> **EXERCISE GOAL**: Write each line out exactly, from the one containing "Collapse the Imported_15-03-2019 folder" through the final line of the data, and keep pictures out of the copy.

> **EXERCISE MATERIALS**:
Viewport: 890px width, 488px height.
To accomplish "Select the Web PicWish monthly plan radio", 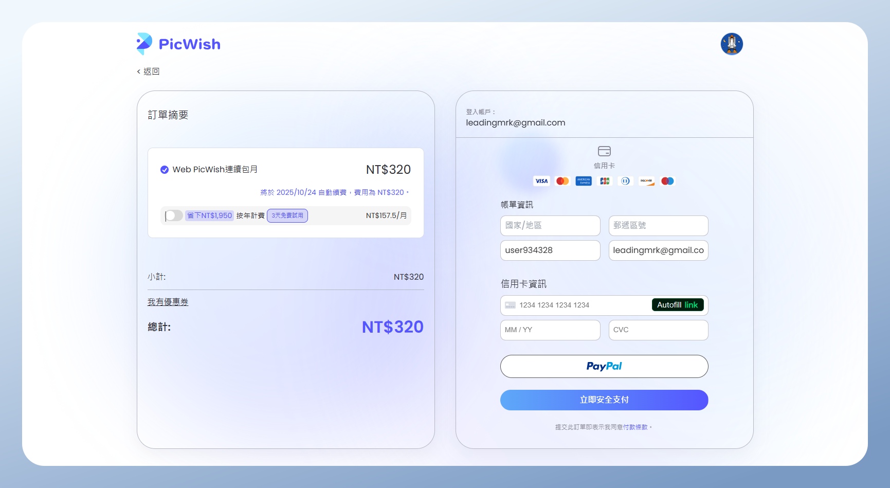I will (165, 170).
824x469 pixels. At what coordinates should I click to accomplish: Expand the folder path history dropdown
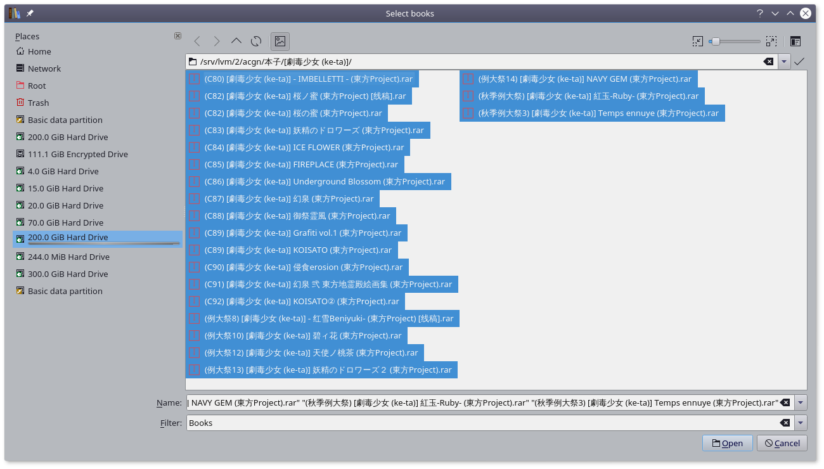785,61
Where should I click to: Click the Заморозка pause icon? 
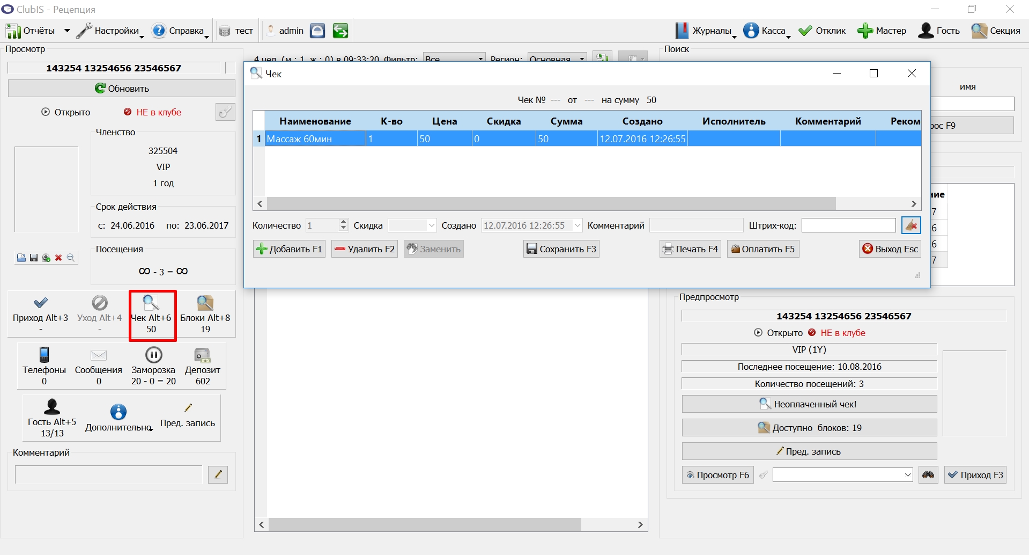click(153, 355)
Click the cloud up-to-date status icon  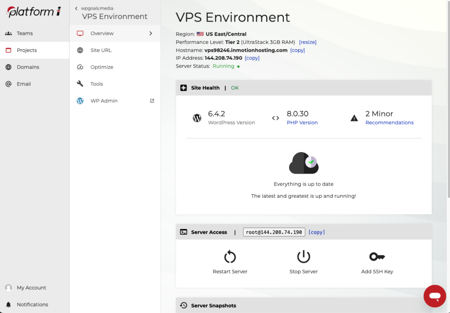pos(304,163)
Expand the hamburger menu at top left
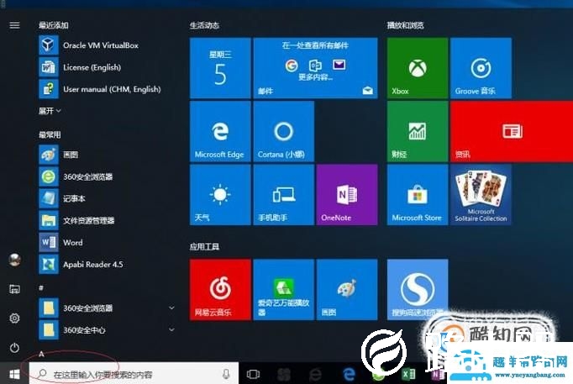573x384 pixels. 14,25
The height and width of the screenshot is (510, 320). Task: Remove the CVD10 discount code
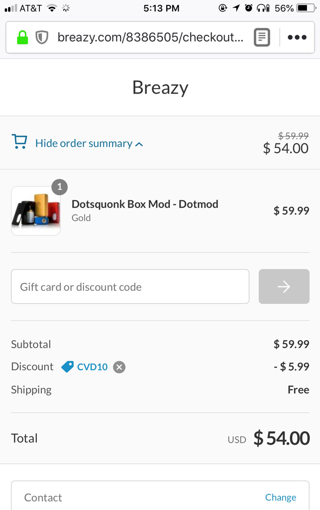coord(119,367)
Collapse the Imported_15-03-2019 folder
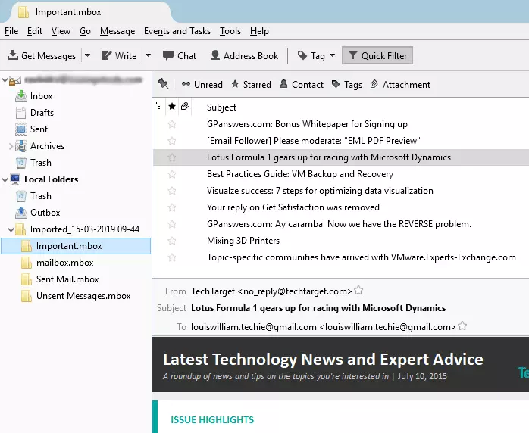This screenshot has height=433, width=529. coord(11,229)
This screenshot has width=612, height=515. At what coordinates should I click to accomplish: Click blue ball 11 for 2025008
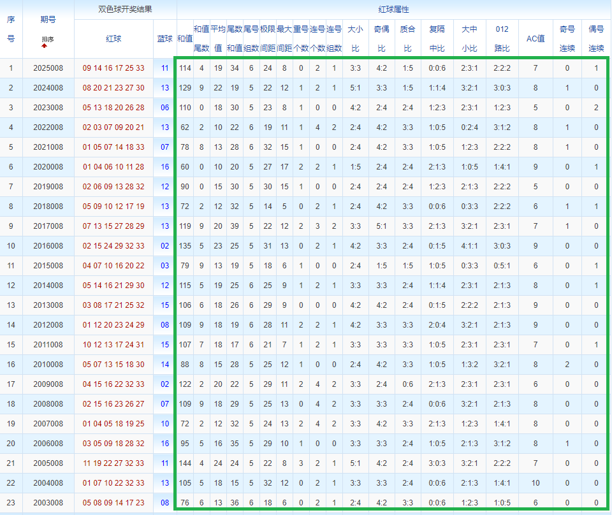[165, 68]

> **ANSWER TO THE PROBLEM**:
Collapse the Imported_15-03-2019 folder
This screenshot has height=433, width=529. coord(11,229)
This screenshot has width=612, height=515. At what coordinates should I click to accomplish: Click blue ball 11 for 2025008
[165, 68]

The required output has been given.